Rise in sight for equities, China and inflation in the United States in support


by Laetitia Volga

PARIS (Reuters) – The main European stock markets are expected to open higher on Friday after Beijing eased some measures against COVID-19 and encouraging inflation figures in the United States, which reinforce hopes of a decrease. the pace of monetary tightening by the Federal Reserve.

Futures contracts suggest an increase of 1.08% for the CAC 40 in Paris, 0.71% for the Dax in Frankfurt and 0.34% for the FTSE in London.

Index futures accelerated after the announcement by the Chinese authorities of a reduction in the duration of the quarantine imposed on contact persons and travelers from abroad.

On the Chinese markets, this announcement was greeted by a sharp rise in stock market indices: the CSI 300 index climbed 2.79% and the SSE Composite of Shanghai by 1.69%.

“Reopening is likely to be a long process. Nonetheless, it is an important step in the right direction,” said Zhang Zhiwei, chief economist at Pinpoint Asset Management.

The Stoxx 600, the benchmark index in Europe, ended up 2.75% on Friday, at its highest level since the end of August, after the announcement of a greater than expected slowdown in inflation in the United States. United States in October, which could encourage the Fed to opt for lower rate hikes.

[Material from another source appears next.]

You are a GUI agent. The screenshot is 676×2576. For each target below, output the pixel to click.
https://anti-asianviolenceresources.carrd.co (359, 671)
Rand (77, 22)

The consumer price index rose by 7.7% over one year, against +8.2% in September, marking its slowest increase since January.

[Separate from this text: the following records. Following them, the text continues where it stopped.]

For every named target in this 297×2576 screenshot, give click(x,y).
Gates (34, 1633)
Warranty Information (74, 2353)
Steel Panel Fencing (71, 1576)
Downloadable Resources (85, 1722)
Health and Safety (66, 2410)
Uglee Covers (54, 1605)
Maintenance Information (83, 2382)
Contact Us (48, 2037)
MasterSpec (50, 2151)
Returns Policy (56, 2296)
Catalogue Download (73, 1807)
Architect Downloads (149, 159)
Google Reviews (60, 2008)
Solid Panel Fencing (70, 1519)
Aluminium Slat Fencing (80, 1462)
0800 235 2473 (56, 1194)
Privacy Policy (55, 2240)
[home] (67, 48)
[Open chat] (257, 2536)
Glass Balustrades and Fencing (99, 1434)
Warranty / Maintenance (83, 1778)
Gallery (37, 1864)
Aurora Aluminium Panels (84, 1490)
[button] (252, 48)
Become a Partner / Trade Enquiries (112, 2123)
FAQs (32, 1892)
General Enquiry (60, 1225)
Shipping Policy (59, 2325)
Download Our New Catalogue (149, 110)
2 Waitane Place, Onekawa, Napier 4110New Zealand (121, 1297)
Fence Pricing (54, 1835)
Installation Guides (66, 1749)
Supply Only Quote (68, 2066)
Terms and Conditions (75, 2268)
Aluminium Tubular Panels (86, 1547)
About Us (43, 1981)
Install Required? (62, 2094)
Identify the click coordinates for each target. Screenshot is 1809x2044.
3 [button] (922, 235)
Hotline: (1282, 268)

Fed funds futures indicate markets are pricing a 71.5% chance of a half-point rate hike at the December meeting.

AT WALL STREET

The New York Stock Exchange experienced its best session in more than two and a half years on Thursday after the monthly figures for US inflation and the hope that the Fed would moderate the rise in interest rates. [.NFR]

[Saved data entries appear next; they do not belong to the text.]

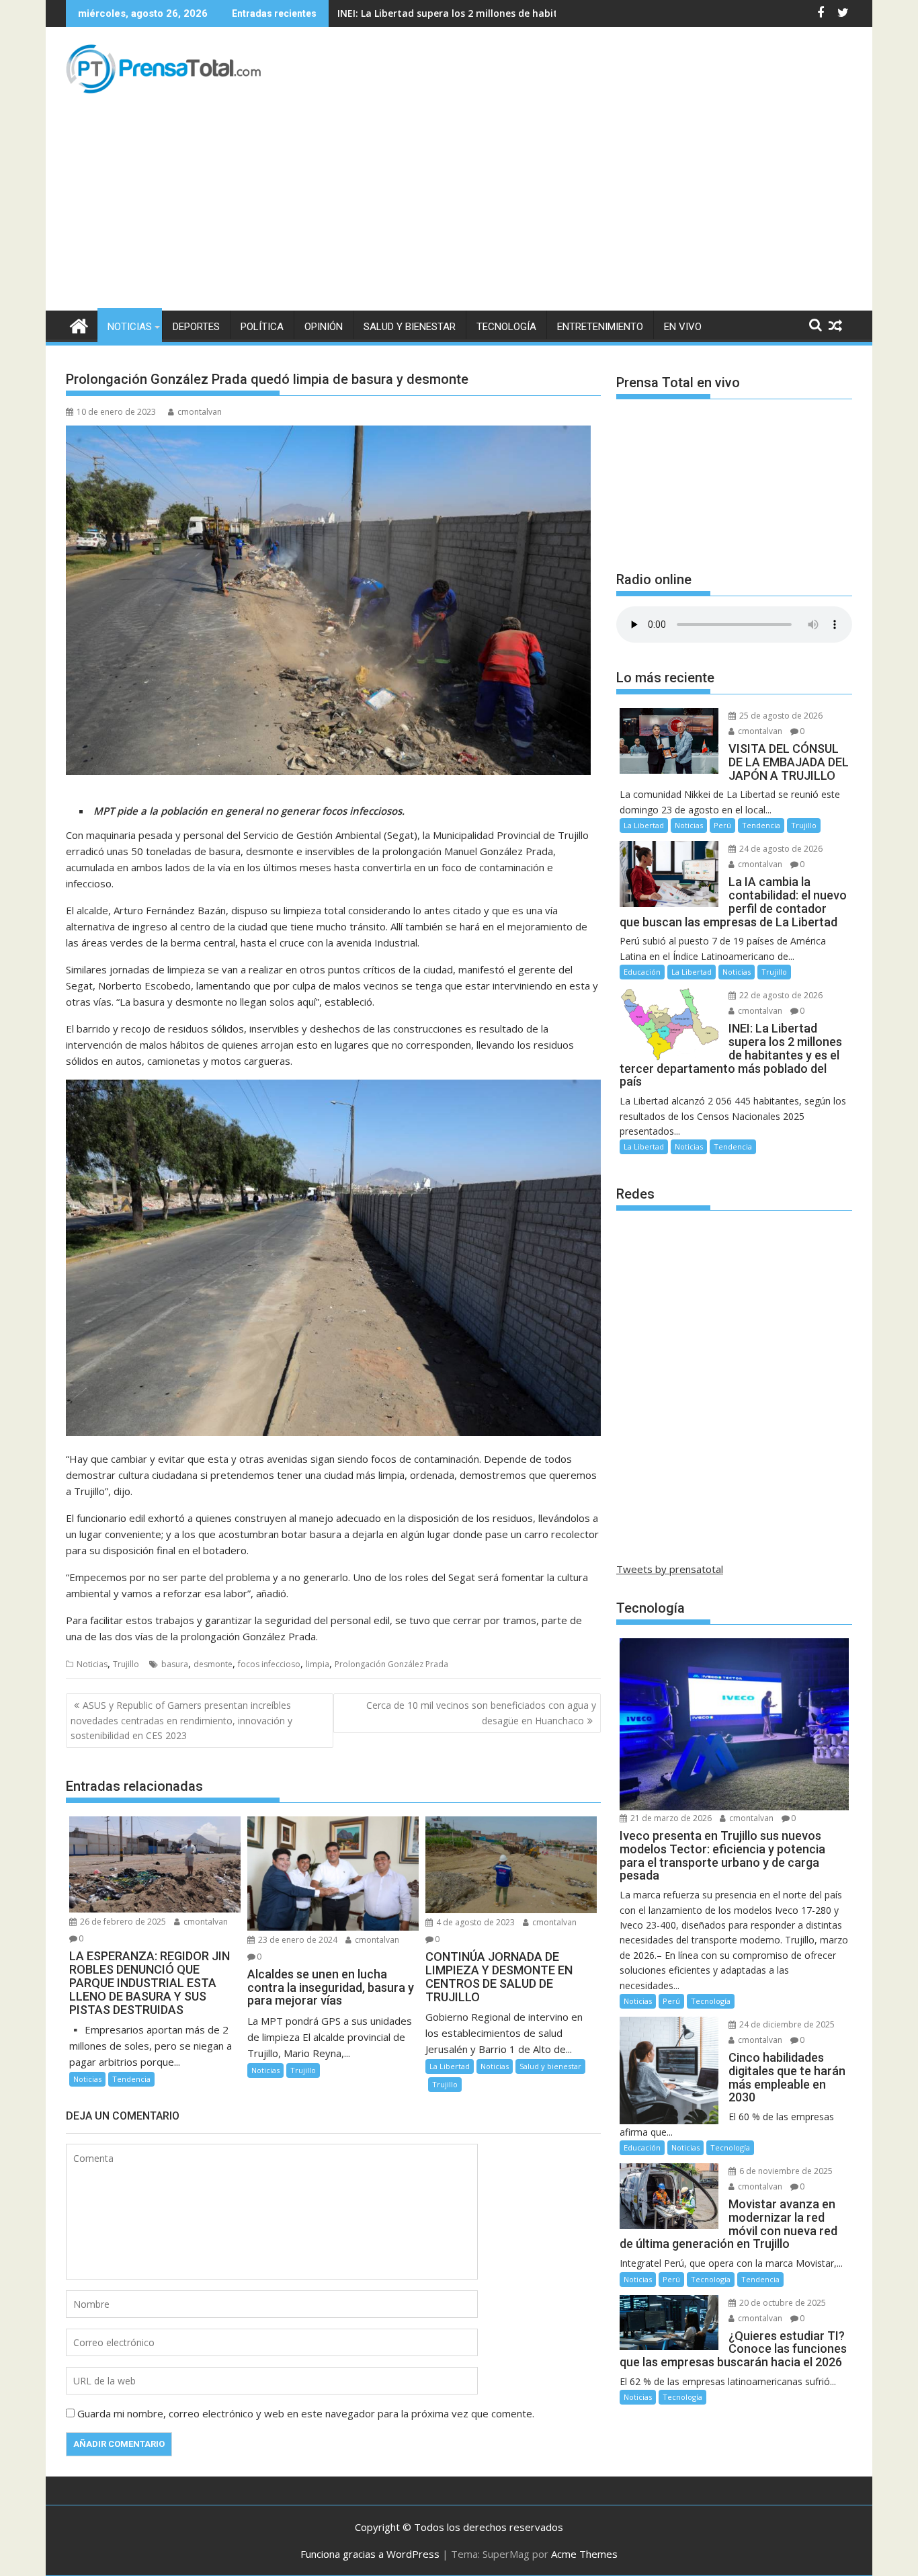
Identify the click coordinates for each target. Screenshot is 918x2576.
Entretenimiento (600, 327)
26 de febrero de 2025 (122, 1921)
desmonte (213, 1664)
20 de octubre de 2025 (781, 2302)
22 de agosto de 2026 (780, 995)
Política (262, 327)
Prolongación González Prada (391, 1664)
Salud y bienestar (410, 327)
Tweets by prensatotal (669, 1569)
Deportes (196, 327)
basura (174, 1664)
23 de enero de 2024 (296, 1939)
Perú (722, 825)
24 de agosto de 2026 (780, 848)
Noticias (130, 327)
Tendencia (131, 2079)
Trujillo (126, 1664)
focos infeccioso (269, 1664)
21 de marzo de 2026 (670, 1818)
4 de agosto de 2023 (474, 1922)
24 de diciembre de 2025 (786, 2024)
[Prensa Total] (79, 324)
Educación (642, 972)
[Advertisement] (459, 210)
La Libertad (449, 2066)
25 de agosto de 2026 (780, 715)
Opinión (323, 327)
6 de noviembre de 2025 (785, 2171)
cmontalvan (199, 411)
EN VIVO (683, 327)
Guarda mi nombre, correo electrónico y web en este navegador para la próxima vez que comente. (305, 2413)
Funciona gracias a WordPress (370, 2554)
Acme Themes (584, 2554)
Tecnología (506, 327)
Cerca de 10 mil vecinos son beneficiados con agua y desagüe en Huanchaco (481, 1712)
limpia (317, 1664)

The Dow Jones index gained 1,201.43 points, or 3.7%, to 33,715.37, the Standard & Poor’s 500 gained 207.8 points, or 5.54%, to 3,956.37 and the Nasdaq Composite rose 760.97 points, or 7.35%, to 11,114.15.

We have to go back to the spring of 2020, a period marked by significant market fluctuations at the start of the COVID-19 pandemic, to find such spectacular performances.

The CBOE volatility index fell almost ten points to 23.53, the lowest since mid-September.

All the major S&P-500 sector indices ended in the green, but the most spectacular performances benefited the compartments most sensitive to changes in interest rates: that of non-constrained consumer products gained 7.7%, that of high technologies 8.33%, that of real estate 7.75%.

Among the large caps of “tech”, Salesforce won 10.02%, the best performance of the Dow Jones, Microsoft 8.23% and Apple 8.9%.

Futures contracts are signaling a gain of 0.56% for the Dow Jones, 0.66% for the Standard & Poor’s-500 and 0.8% for the Nasdaq.

IN ASIA

On the Tokyo Stock Exchange, the Nikkei gained 2.98% and recorded a two-month peak in session, driven by growth stocks in the wake of Wall Street.

EXCHANGES/RATES

The dollar remains on a downward trend against a basket of benchmark currencies (-0.43%) after falling 2.12% the day before in reaction to inflation figures in the United States.

The euro, which took nearly 2% on Thursday, gained 0.25% to 1.0238 dollars

The Chinese yuan, boosted by announcements of a relaxation of certain measures against COVID-19, is evolving at its highest level in seven weeks.

US bond markets are closed for Veterans Day. On Thursday, the ten-year Treasuries yield ended the session at 3.829%, its lowest level in five weeks.

In Europe, the ten-year German is trading at 2.016% in early trade after a two-week low at 1.979% on Thursday.

OIL

Oil prices are also benefiting from announcements by the Chinese authorities concerning COVID-19 prevention measures: Brent gains 2.48% to 95.99 dollars a barrel and American light crude (West Texas Intermediate, WTI) is granted 2.57% to $88.69.